**TASK DESCRIPTION**: Only the lines containing the string "click" are needed; copy all of them from the listing.

**DATA SHOWN**:
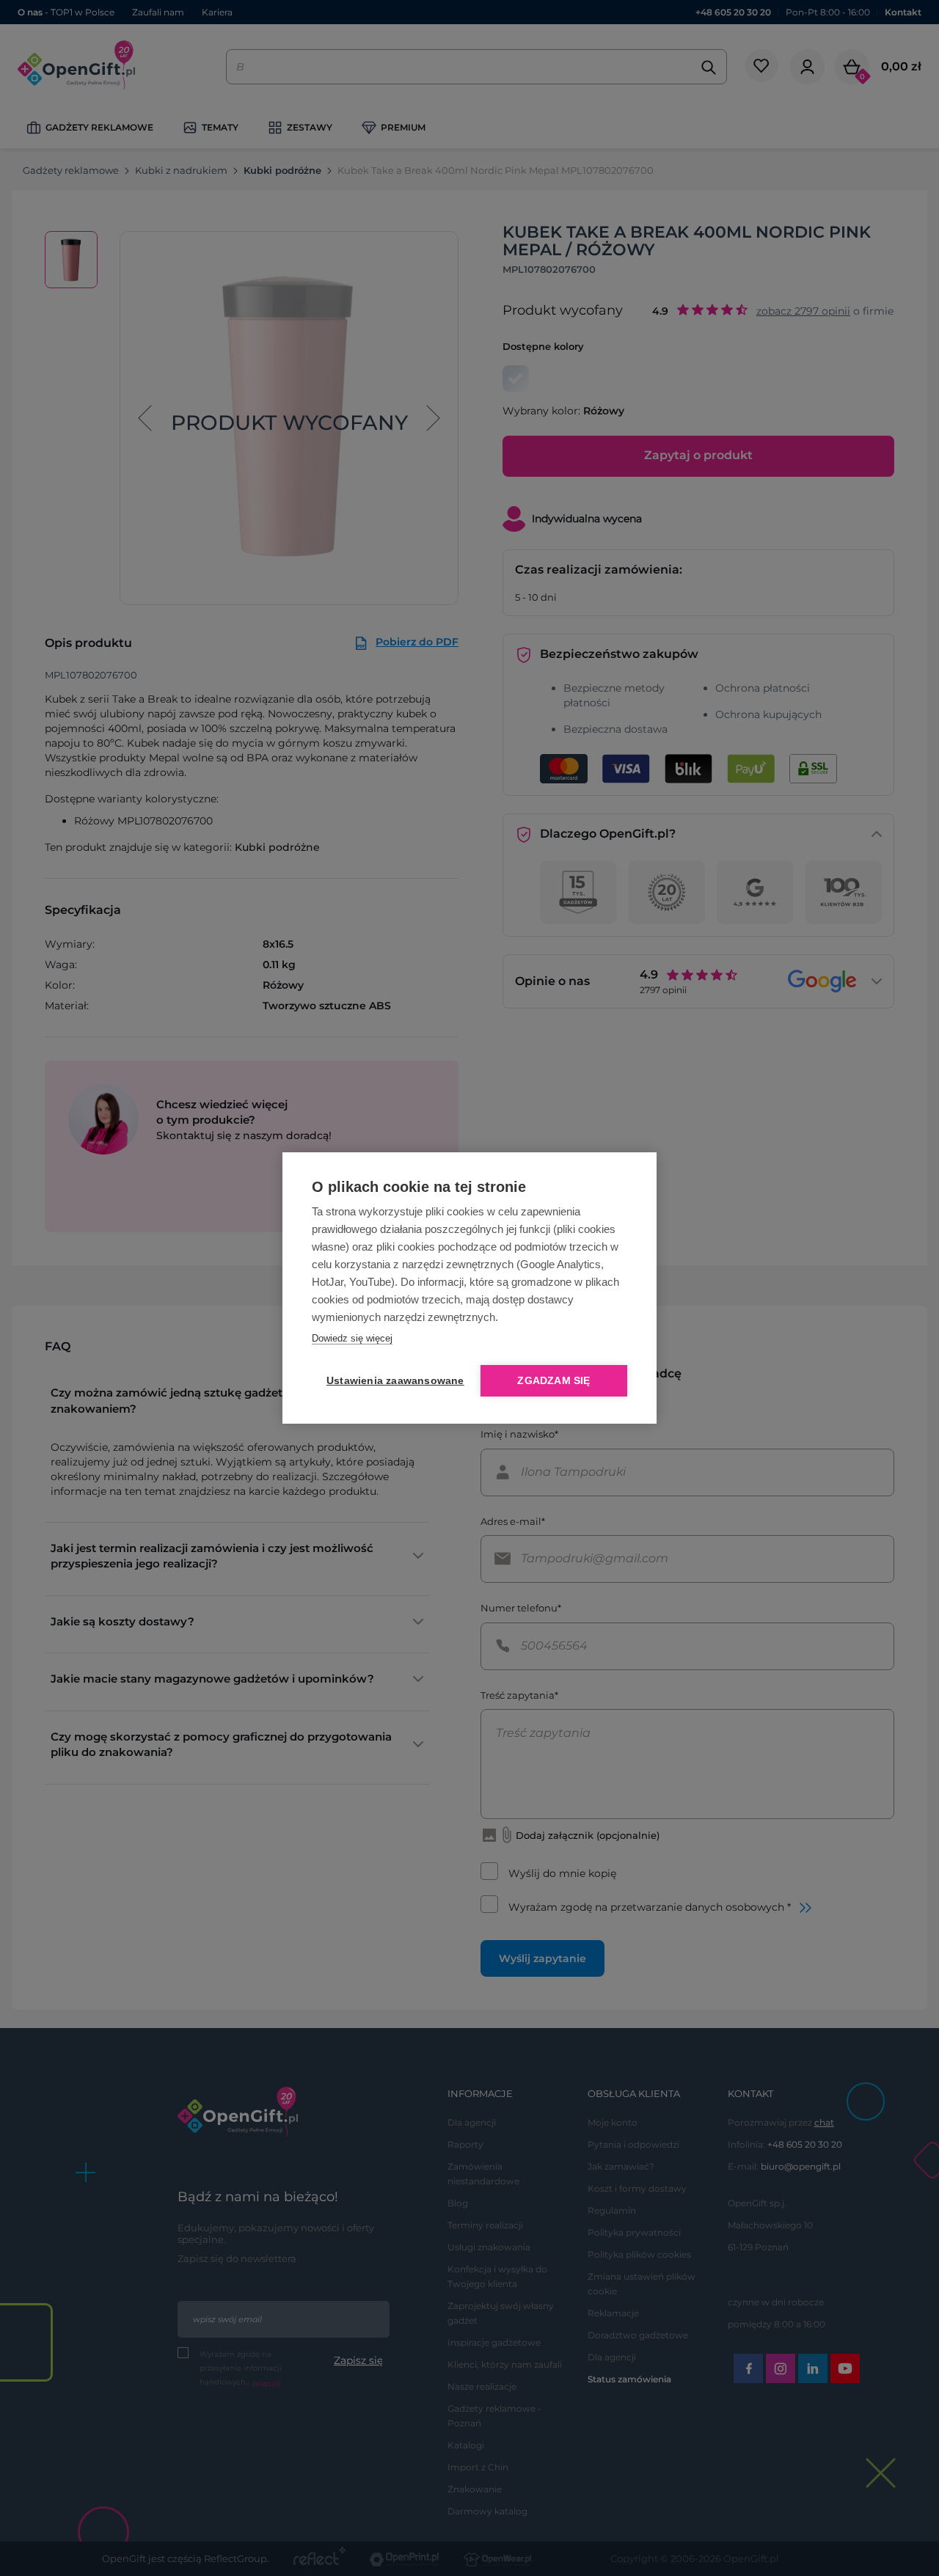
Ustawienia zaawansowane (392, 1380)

--

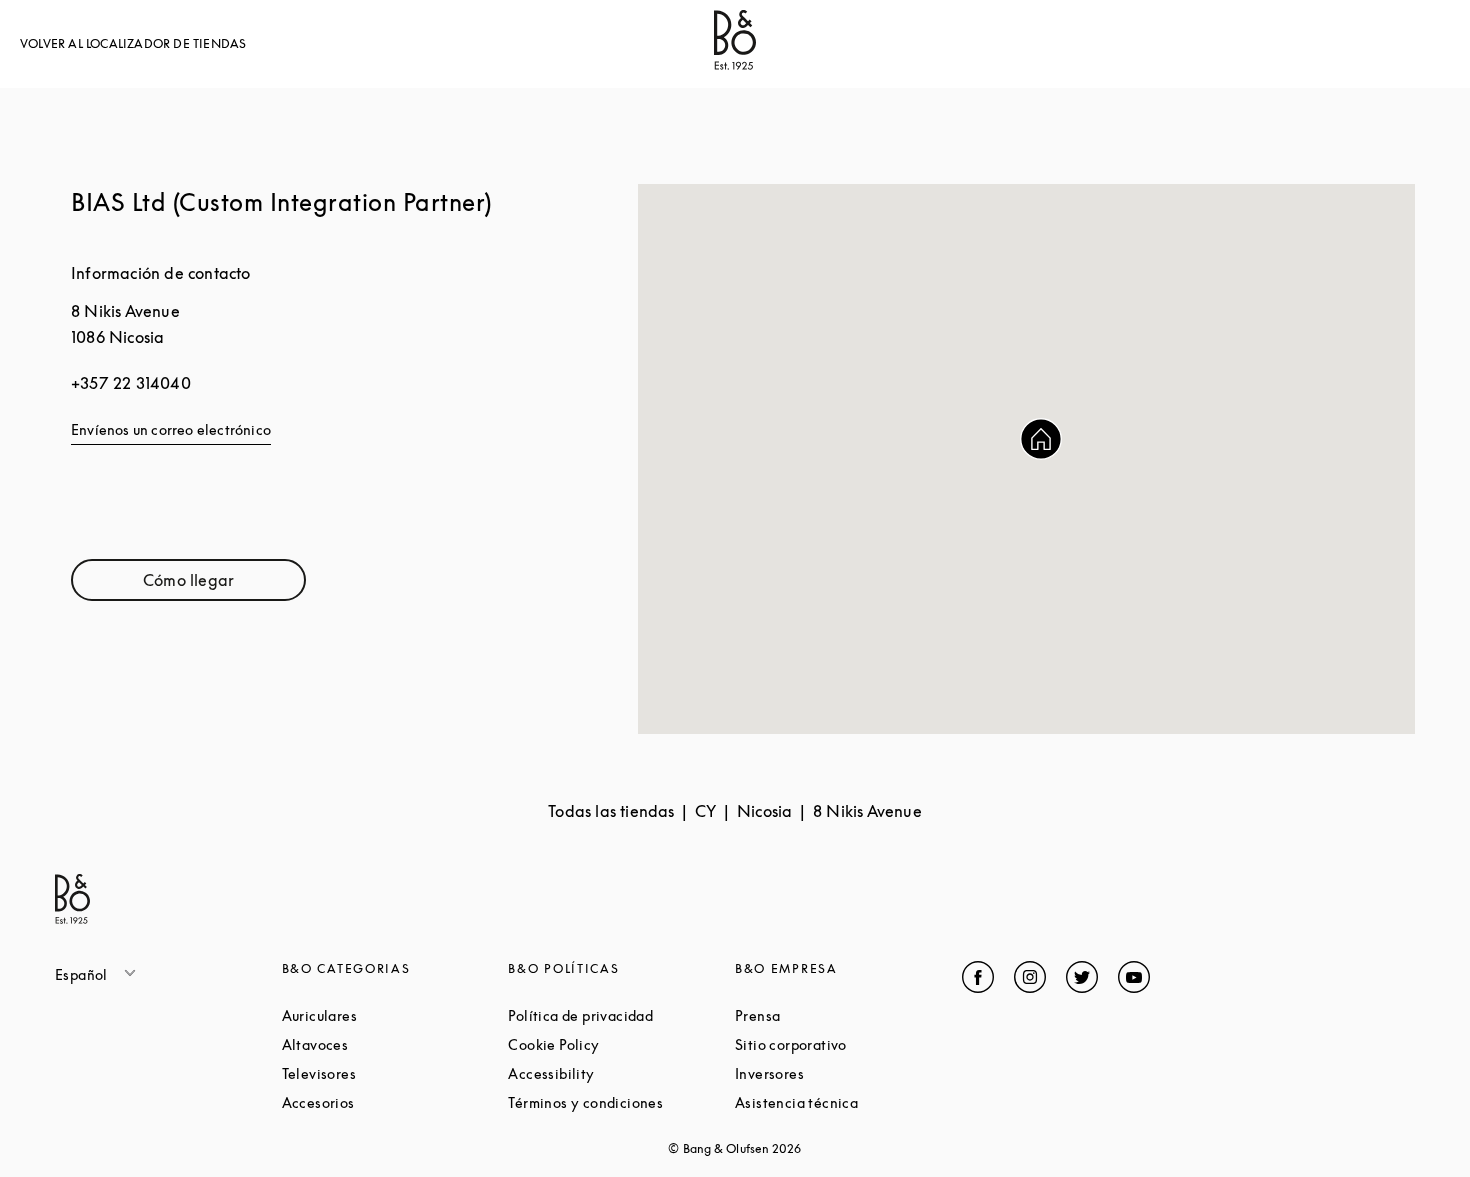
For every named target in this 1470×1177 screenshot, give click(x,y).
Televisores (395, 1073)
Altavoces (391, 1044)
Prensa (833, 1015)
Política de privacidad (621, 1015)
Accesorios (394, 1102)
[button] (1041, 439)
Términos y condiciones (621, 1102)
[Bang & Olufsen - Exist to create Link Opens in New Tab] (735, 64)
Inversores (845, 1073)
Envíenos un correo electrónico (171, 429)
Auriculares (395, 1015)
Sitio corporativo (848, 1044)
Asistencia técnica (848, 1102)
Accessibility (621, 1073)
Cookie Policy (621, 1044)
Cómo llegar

==

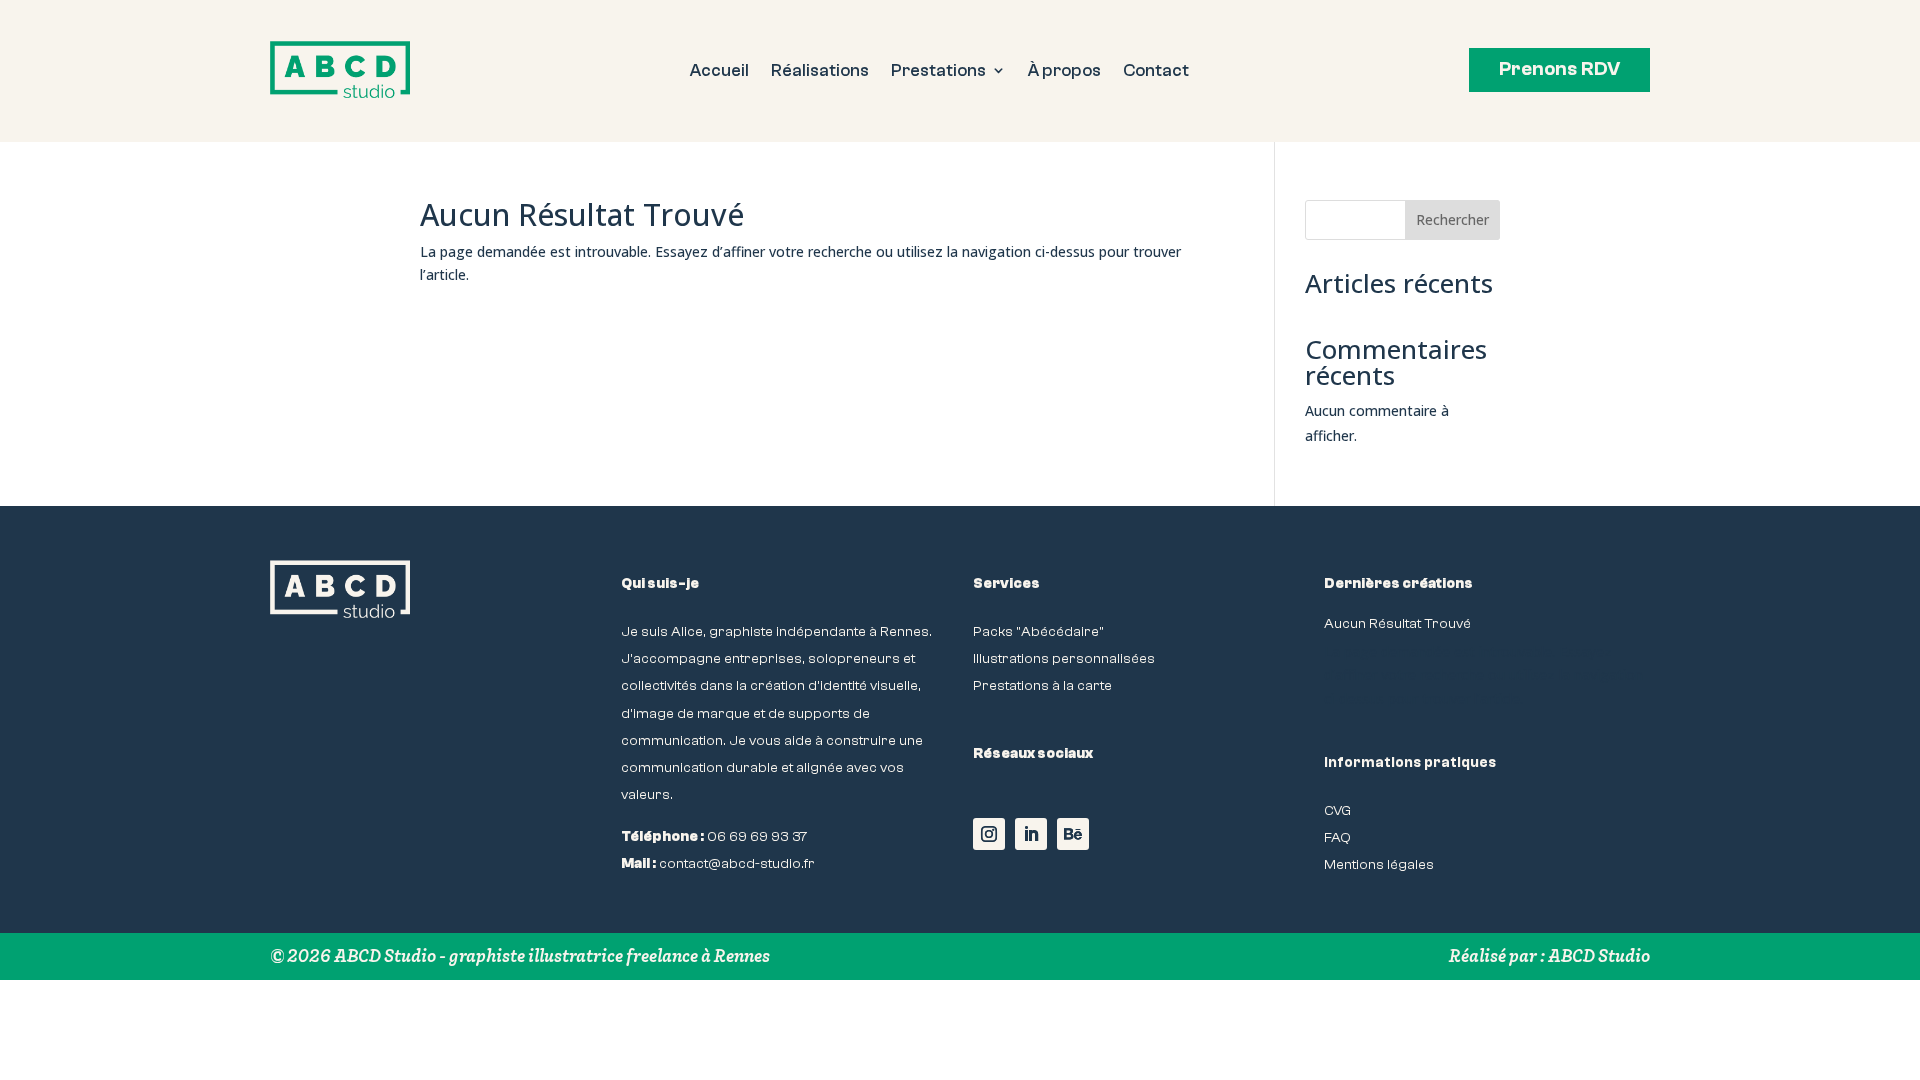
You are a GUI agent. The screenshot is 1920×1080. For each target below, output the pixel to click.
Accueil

**SOLUTION FOR THIS TASK**:
For every named target in this 1470×1177 screenshot, give click(x,y).
You are a GUI agent. The screenshot is 1920×1080. For each target below, output the pixel to click.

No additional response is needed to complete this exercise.